Background: The Ghost of Featuritis
Microsoft Word’s rise to dominance came at a cost. After crushing WordPerfect in the Windows transition, Word fell into the trap of out-featuring its rival. Each version added more complexity, making the product unwieldy and confusing.
Product managers historically relied on a growing feature backlog to perform due diligence — evaluating fit, usability, and security before committing development resources. That buffer is now gone.

Agentic AI tools can autonomously code, test, and deploy features with minimal human oversight. Build pipelines that once required weeks now execute in hours.
What This Means: A New Decision-Making Crisis
Product managers must shift from backlog managers to rapid-value evaluators. The temptation to add features faster than competitors is immense — but history warns that unfiltered feature addition leads to bloat.
“The real risk isn’t just feature creep—it’s that developers will bypass product review entirely and ship unvetted features,” said Dr.
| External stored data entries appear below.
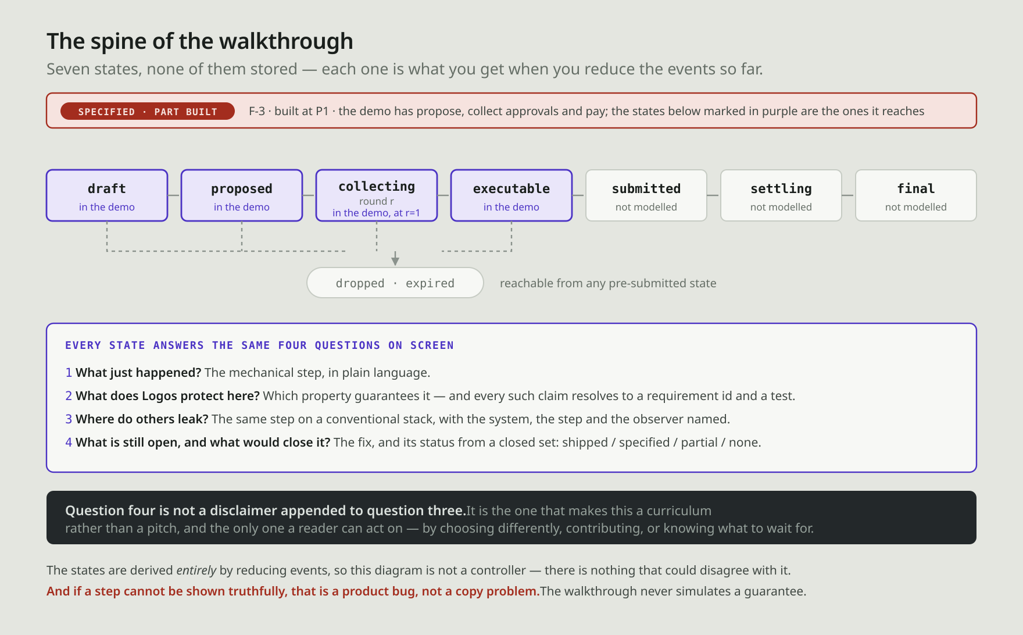This screenshot has width=1023, height=635.
Task: Select the draft state box
Action: (x=107, y=195)
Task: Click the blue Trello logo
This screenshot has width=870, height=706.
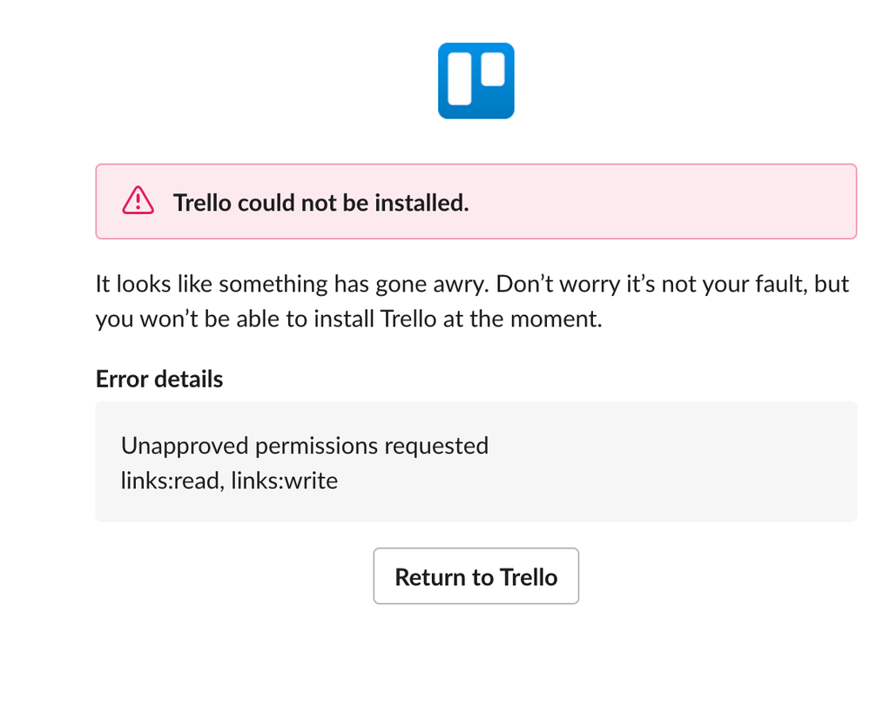Action: (476, 80)
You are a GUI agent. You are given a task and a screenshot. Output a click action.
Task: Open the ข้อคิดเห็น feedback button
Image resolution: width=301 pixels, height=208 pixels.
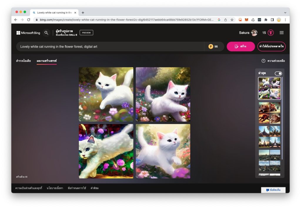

Torres. “Security, usability, and coherence all take a back seat to speed.”
Companies that fail to instill new governance for AI-driven development may find their products repeating Excel’s fate: a once‑indispensable tool now caricatured for its crowded, menu‑heavy interface.
To survive, product managers need instant decision frameworks that weigh customer value against long-term product integrity. The next months will reveal whether the industry can resist the siren call of endless features.
This is a developing story. More updates will follow as the impact of agentic AI on product management unfolds.